### Yapılacak Çalışmalar
[1] Lord Kinross'un Celal Bayar'a yazdığı mektubu anlatan okuma parçası şu ifadeleri destekliyor mu: (a) "Within the Taurus" adlı kitap 1954'te yayımlanmıştır; (b) Lord Kinross, Celal Bayar ile ilk kez 1951'de tanışmıştır; (c) Lord Kinross'un gezdiği yerler arasında Van ve Mardin de vardır? Lütfen her biri için evet ya da hayır deyin ve kararı belirleyen sözleri metinden aynen aktarın.
[2] Lord Kinross'un Celal Bayar'a yazdığı mektubu konu alan okuma parçasını kaldığı yerden sürdürün.

### Okuma Parçası
━━━━

İngiliz hükümeti 1952 yılında kendisini bir Atatürk biyografisi yazması için görevlendiriyor ve kitabını I960’ ta yayımlıyor.
Cumhurbaşkanı Celal Bayar’a 19 Ocak 1951’de yazdığı bu mektubunda Türkiye’nin Kore’deki başarılarının İngiltere kamuoyunda yazacağı bir kitapla
geniş bir alaka uyandıracağını belirterek destek talep etmektedir.
Mektubun içeriğinde yeni bir döneme girdiğini düşündüğü dinamik bir Türkiye’yi en ücra köşelerinden başlayarak gezip görmek, İngiltere ve hatta
Amerika basınında üretilecek materyaller sayesinde kamuoyu oluşturulmasına katkıda bulunmayı amaçladığını ifade etmektedir.
“Within the Taurus A Journey in Asiatic Turkey “ adlı kitabını 1954’te bu mektupta ifade ettiği çerçevede yayımlar. Karadeniz sahilinden Erzurum,
Kars, Van, Bitlis, Diyarbakır, Mardin, Urfa, İskenderun, Konya ve Ankara’yı gezer ve gözlemlerini yazar.
Bu ilk mektubu ile Lord Kinross artık Türkiye’ ye girmiş, Atatürk biyografisi ve “Osmanlı İmparatorluğunun Yükselişi ve Çöküşü” adlı eserleri bir
istihbaratçı formasyonu ile bir dış göz olarak ilgi kaynağı olmuştur. Ama istihbaratçı yönü hiç söz konusu edilmeden.
Yayımlayacağımız mektup bu istihbaratçı yönünün kendi kaleminden ifadesi açısından da ayrıca önemlidir.
Lord Kınross’ in Cumhurbaşkanı Bayar’a Yazdığı Mektubun Orjinali
Bir Belge / Celil Güngör
Ekselans Dr. Celal Bayar Türkiye Cumhur Başkanı 25 Ocak 1951
Ekselans,
1949 yılı sonbaharında İstanbul’a vaki olan ziyaretim esnasında sizinle tanışmak şerefine nail olmuştum ve o zaman bana Demokrat Partinin
şimdi gerçekleşmekte olan ümidlerinden ve gayelerinden bahsetmiştiniz.
Bu sebeple, şahsî olmakla beraber iki memleketimizin karşılıklı menfaatlerine az derecede olsa bile taalluku bulunduğunu sandığım bir mesele
için zatı devletlerini tasdi etmekte mazur olabileceğimi umuyorum.

━━━━

### Veri Bloğu
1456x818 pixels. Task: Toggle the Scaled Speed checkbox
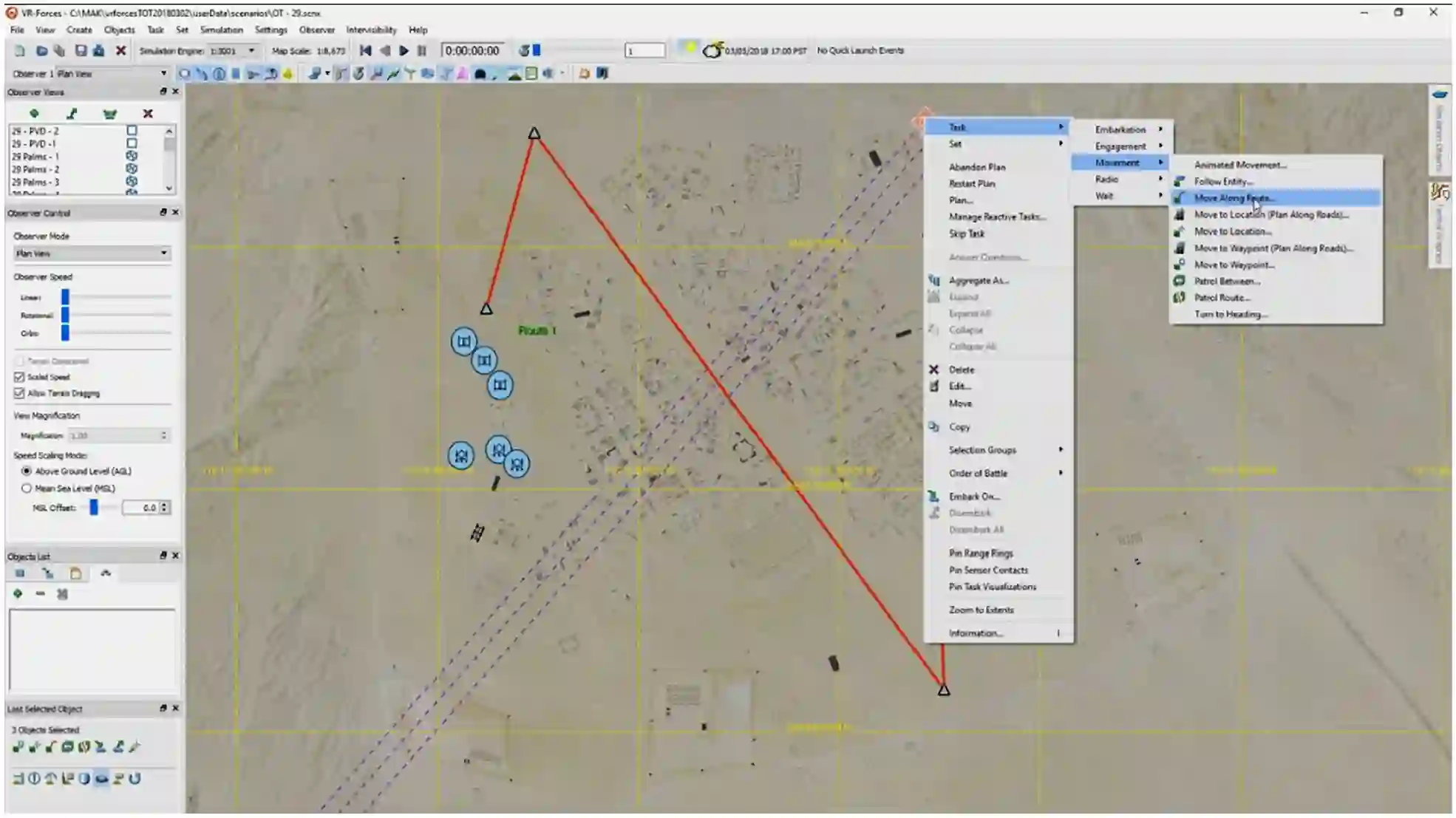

━━━━

### Sıralı Yanıtlar
[1]
(a) Evet: "adlı kitabını 1954’te bu mektupta ifade ettiği çerçevede yayımlar"
(b) Hayır: "1949 yılı sonbaharında İstanbul’a vaki olan ziyaretim esnasında sizinle tanışmak şerefine nail olmuştum"
(c) Evet: "Kars, Van, Bitlis, Diyarbakır, Mardin, Urfa"

[2]
Ziyaretim esnasında, bütün enerjisi ve zengin tenevvuu ile Türkiye bende büyük bir alaka uyandırmış ve derin bir intiba bırakmıştı. İngiltere’ye
avdetimden beri, Türkiye’yi ve Türkiye’nin başarılarını ve cazip hususiyetlerini İngiliz okuyucularına daha ziyade tanıtmak gayretiyle Türkiye
işlerinde bir derece ihtisas yapmışımdır.
Bu mesaiye daha daimi bir şekil verebilmek emeliyle, ayrıca Türkiye’yi umumi olarak tasvir fakat siyasi mahiyetine arızı olarak temas eden ve
âlalede bir seyyah ve okuyucu için memleketi ve sakinlerini canlandıran bir kitap yazmayı tasarlamaktayım. Kanaatime göre böyle bir kitap,
Kore’deki ve sair yerlerdeki Türk muvaffakiyetlerinin esasen tesiri altında bulunan ve Türkiye ile ilgilenen İngiliz halkı arasında Türkiye ye
karşı geniş bir alaka uyandıracaktır. Bundan başka, eserin neşri, 1953 de İstanbul fethinin 500 üncü yıl dönümünün tes’idi ile ayni zamana getirilirse
bilhassa münasip olur.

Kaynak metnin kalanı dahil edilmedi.